# Tornado em Aldeia Velha (Sabugal) - 27 de Setembro 2013



## DRC (30 Set 2013 às 18:50)

Um tornado terá atingido a povoação de Aldeia Velha, concelho do Sabugal na passada sexta-feira dia 27. 

Partiu várias árvores e chegou a arrancar algumas pela raiz.

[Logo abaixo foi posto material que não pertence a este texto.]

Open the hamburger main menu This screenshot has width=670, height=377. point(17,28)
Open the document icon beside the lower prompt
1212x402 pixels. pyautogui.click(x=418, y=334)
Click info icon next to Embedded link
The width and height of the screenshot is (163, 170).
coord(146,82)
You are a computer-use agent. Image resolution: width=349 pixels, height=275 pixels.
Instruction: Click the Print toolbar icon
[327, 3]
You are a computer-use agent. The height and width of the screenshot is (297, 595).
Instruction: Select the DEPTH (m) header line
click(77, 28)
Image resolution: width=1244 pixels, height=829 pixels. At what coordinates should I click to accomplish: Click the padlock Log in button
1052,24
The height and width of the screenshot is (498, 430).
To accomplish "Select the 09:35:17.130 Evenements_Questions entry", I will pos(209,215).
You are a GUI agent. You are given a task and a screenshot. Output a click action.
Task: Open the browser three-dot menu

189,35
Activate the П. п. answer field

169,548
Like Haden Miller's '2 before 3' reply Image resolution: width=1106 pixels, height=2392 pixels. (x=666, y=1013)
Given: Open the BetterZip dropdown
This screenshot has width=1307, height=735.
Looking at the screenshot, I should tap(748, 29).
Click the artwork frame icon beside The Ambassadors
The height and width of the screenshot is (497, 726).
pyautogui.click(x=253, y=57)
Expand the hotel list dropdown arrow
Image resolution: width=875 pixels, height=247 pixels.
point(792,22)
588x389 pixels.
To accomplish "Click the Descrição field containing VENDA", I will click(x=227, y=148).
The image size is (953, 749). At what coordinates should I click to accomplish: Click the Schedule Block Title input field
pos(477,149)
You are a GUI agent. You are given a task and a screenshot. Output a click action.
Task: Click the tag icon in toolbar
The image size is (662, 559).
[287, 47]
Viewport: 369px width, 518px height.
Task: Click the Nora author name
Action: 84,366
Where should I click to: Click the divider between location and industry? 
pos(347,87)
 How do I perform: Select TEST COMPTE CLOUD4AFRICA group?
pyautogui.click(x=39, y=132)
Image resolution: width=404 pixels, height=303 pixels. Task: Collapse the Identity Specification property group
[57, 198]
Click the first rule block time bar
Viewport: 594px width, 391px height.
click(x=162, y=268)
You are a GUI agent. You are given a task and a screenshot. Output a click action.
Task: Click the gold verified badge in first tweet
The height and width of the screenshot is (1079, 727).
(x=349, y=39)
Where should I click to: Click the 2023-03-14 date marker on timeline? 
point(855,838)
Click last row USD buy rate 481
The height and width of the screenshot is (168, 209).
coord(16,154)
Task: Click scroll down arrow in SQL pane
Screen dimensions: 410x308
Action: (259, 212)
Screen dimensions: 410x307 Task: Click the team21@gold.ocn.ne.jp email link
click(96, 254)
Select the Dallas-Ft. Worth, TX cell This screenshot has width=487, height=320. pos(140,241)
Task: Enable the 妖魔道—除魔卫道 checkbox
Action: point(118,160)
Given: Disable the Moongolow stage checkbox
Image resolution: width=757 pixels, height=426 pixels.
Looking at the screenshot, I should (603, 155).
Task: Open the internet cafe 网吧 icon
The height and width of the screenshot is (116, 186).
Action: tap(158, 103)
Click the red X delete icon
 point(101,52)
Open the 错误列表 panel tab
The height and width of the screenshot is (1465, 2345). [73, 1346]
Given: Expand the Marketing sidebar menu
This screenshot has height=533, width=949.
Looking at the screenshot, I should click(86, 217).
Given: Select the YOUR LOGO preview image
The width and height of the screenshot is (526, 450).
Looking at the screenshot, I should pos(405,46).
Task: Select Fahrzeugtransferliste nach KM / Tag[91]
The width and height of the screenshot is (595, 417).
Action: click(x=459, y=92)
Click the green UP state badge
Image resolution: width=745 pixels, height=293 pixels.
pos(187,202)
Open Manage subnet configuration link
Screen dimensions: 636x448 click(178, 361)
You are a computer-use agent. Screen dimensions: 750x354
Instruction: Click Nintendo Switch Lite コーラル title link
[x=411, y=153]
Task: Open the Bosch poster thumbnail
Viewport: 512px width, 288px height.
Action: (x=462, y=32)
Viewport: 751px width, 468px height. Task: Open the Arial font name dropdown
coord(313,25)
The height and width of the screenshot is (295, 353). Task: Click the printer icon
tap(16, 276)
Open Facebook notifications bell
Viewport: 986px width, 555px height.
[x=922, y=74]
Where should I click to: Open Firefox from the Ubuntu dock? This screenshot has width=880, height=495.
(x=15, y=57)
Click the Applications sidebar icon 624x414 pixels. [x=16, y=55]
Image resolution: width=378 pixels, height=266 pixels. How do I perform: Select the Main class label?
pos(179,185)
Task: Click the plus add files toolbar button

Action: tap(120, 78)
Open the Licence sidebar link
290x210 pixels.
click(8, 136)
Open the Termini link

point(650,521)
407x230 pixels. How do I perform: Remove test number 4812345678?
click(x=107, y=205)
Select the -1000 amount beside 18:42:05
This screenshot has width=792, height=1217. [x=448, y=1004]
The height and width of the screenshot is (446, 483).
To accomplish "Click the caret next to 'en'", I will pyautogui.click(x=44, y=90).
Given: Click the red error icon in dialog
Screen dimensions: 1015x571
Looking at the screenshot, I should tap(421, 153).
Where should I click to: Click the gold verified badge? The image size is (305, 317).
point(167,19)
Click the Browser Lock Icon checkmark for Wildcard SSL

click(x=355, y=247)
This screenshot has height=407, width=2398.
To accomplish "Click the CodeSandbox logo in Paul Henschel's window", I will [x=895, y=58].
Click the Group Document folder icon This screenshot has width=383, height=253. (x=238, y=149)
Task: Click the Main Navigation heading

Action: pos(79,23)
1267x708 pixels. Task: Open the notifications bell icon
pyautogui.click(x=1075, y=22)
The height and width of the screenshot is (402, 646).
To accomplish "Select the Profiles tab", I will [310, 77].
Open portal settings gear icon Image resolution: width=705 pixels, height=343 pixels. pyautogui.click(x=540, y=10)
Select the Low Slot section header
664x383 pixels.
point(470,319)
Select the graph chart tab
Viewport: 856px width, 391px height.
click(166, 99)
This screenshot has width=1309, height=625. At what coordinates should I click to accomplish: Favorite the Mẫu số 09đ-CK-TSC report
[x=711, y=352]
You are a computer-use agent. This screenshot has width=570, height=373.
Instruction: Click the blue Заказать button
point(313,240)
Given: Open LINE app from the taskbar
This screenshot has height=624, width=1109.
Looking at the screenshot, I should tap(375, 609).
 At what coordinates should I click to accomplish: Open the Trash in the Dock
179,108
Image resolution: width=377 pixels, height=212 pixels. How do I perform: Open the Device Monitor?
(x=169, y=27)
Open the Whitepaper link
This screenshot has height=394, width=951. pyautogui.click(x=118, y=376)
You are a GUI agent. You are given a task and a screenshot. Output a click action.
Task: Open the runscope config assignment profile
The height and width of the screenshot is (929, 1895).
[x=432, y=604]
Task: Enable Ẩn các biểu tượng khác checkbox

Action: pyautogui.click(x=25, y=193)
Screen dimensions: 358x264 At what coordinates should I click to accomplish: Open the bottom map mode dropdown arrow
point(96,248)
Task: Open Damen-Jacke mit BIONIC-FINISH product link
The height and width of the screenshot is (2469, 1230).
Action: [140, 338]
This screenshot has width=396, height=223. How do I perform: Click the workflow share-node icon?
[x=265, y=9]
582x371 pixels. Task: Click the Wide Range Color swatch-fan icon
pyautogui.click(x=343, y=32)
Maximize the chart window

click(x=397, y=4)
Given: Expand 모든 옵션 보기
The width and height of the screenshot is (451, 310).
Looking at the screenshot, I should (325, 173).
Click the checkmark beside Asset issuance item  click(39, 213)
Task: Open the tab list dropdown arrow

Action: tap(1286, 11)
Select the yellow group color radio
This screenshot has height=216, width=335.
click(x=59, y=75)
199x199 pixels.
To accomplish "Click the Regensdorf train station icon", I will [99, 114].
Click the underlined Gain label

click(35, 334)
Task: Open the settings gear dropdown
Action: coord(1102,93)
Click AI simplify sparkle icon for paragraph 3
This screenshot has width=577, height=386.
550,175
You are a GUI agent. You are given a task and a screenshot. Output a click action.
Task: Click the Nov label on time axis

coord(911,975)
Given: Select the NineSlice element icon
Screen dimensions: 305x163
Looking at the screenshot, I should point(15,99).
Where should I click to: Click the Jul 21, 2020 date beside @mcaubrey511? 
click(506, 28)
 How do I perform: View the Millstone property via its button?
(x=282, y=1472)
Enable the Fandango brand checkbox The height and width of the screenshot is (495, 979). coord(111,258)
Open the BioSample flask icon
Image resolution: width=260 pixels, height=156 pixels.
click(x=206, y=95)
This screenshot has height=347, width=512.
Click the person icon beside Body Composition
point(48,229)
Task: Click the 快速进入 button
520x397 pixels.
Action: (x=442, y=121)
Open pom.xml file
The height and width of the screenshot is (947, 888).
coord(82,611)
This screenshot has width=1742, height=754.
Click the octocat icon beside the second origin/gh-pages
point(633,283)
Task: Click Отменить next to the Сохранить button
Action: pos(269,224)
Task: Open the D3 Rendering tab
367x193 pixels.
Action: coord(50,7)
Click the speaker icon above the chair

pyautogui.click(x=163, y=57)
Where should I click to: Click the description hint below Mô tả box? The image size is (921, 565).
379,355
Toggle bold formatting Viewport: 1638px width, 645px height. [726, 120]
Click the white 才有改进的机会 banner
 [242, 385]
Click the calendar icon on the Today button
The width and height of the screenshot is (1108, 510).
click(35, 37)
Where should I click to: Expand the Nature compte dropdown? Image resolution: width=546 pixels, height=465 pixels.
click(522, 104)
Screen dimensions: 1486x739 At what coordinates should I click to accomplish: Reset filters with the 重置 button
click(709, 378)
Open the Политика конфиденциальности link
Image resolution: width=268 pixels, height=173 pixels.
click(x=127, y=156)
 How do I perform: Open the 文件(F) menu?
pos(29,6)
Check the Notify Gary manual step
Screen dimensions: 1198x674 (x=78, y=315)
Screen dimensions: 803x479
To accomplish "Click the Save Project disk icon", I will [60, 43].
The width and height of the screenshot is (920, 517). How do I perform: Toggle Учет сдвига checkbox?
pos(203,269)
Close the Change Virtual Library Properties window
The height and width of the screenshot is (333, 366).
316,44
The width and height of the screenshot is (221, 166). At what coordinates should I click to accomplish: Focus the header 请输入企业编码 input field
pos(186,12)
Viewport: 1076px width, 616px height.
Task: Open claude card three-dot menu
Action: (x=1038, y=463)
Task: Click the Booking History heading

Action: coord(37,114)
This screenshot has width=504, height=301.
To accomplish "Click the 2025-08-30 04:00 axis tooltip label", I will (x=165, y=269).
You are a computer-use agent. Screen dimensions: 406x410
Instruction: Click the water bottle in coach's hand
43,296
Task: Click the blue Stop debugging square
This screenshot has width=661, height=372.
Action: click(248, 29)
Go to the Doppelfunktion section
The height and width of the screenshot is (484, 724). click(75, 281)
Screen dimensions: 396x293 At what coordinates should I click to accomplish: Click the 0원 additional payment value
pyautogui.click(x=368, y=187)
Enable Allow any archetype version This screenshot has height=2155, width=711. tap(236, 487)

Aqui ficam algumas fotos dos estragos, retiradas da página *Aldeia Velha Milhareira*


----------



## Z13 (30 Set 2013 às 21:45)

Belos registos... 

isso numa zona urbana...


----------



## MSantos (1 Out 2013 às 01:09)

Os tornados em Portugal são bem mais frequentes do que se julgava no passado, fica mais um registo. Felizmente não atingiu nenhuma povoação.


----------



## camrov8 (1 Out 2013 às 20:39)

podem é estar a chamar tornados a tudo que é vento mais forte.


----------



## AnDré (6 Out 2013 às 01:00)

Sobre este evento, parece ter sido algo semelhante ao que aconteceu em Montemor-o-Novo, nesse mesmo dia 27.

Tópico e intervenção do IPMA aqui!


----------



## camrov8 (6 Out 2013 às 17:26)

as pessoas esquecem que existem varios fenomenos ligados a ventos fortes, como microbursts, gustnados ou rajadas pelo diferencial termico e ou de pressão


----------



## DRC (6 Out 2013 às 19:12)

Segundo as pessoas que viram o fenómeno, era bem visível o funil.
Causou estragos em árvores e em estruturas mal fixas. Ocorreu numa zona da freguesia conhecida por Ressundoiro.


----------



## jdc (7 Out 2013 às 12:25)

Em parte e compreensível a atitude do IPMA em relação a categoria dos factos, e digo isto porque, só o nome Tornado impõe muito mais respeito que microburst, downburst e outros da mesma família, e se não se consegue ter a certeza absoluta não se deve atribuir, isto porque existem outras implicações, nomeadamente os prêmios de seguros aumentam porque o risco supostamente e maior.


----------